In order to fix this error, you need to define @post
somehow in your spec, above the two "examples" in your it
block. (This could go in the it
block, or in a describe
or let
block above the it
). Two options. Create the object long-form:
@post = Post.create(attribute_hash_here)
or use a factory of some sort (example below uses FactoryGirl):
@post = create(:post)
As it stands, however, were you to do that, your spec would still fail, because it has contrasting expectations:
expect ( @post.votes ).to eq(-1)
expect ( @post.votes ).to eq(1)
Unless the votes
method on Post
both returns a value AND alters that value, @post.votes
will equal EITHER -1
or 1
. So if it passes the first expectation, it will fail the second, and if it passes the second, it will fail the first.

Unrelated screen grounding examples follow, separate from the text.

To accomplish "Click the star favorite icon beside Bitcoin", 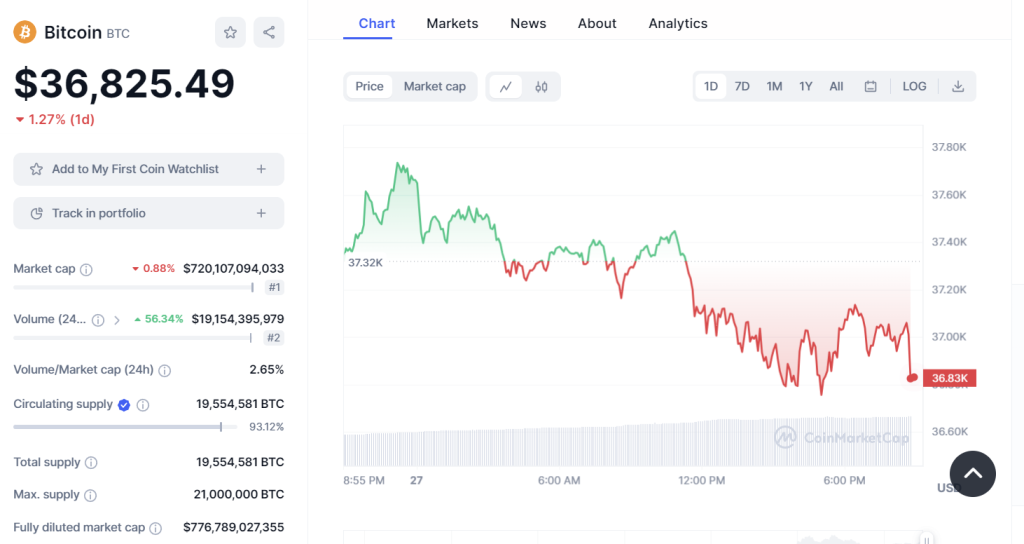I will point(230,32).
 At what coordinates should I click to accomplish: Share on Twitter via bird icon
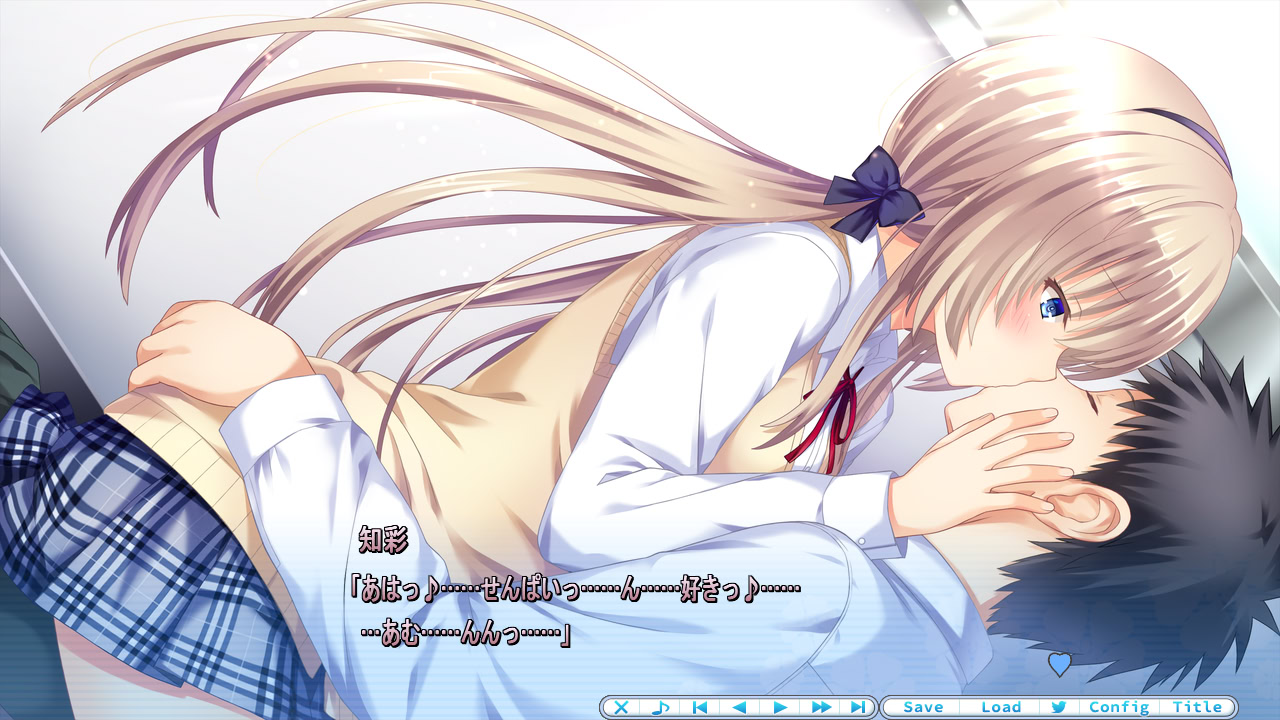point(1058,707)
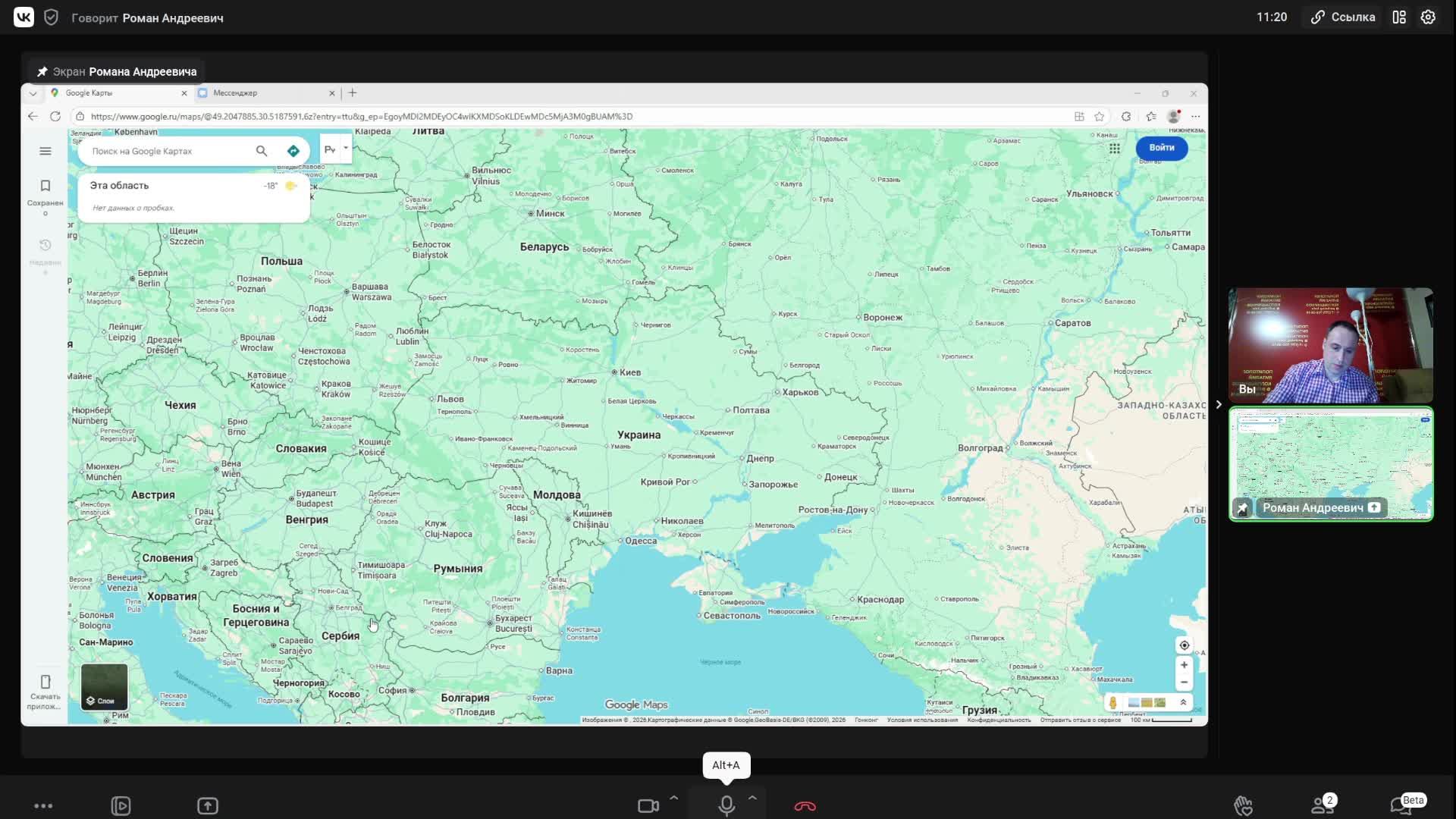Toggle the camera on or off
This screenshot has width=1456, height=819.
click(648, 805)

** EDIT ** -- As ChrisBarthol pointed out, it's not clear why you need @post
to exist at all. If you're just testing a vote
's attribute validations, why not just test that object on its own?
Upvotes: 3
Reputation: 4959
First off these are model validations, and you are validating the vote model not the post model, so you should be setting @vote, and not @post. Secondly your test says you expect the value to equal -1 and then 1. How could it be both at the same time? Where are you setting the value such that you expect it? You have to restructure you tests so you are only testing one item at a time.
require 'rails_helper'
describe Vote do
let(:post) { Post.new(whatever post params) }
before { @vote=post.votes.build(whatever vote parameters you have) }
subject { @vote }
describe "validations" do
describe "+1 value valdiation" do
before { @vote.value = 1 }
it { should be_valid }
end
describe "-1 value valdiation" do
before { @vote.value = -1 }
it { should be_valid }
end
describe "other value valdiation" do
before { @vote.value = 0 }
it { should_not be_valid }
end
end
end
I'm guessing at your relationships. There are also better ways to write these tests but that should lead you down the right road.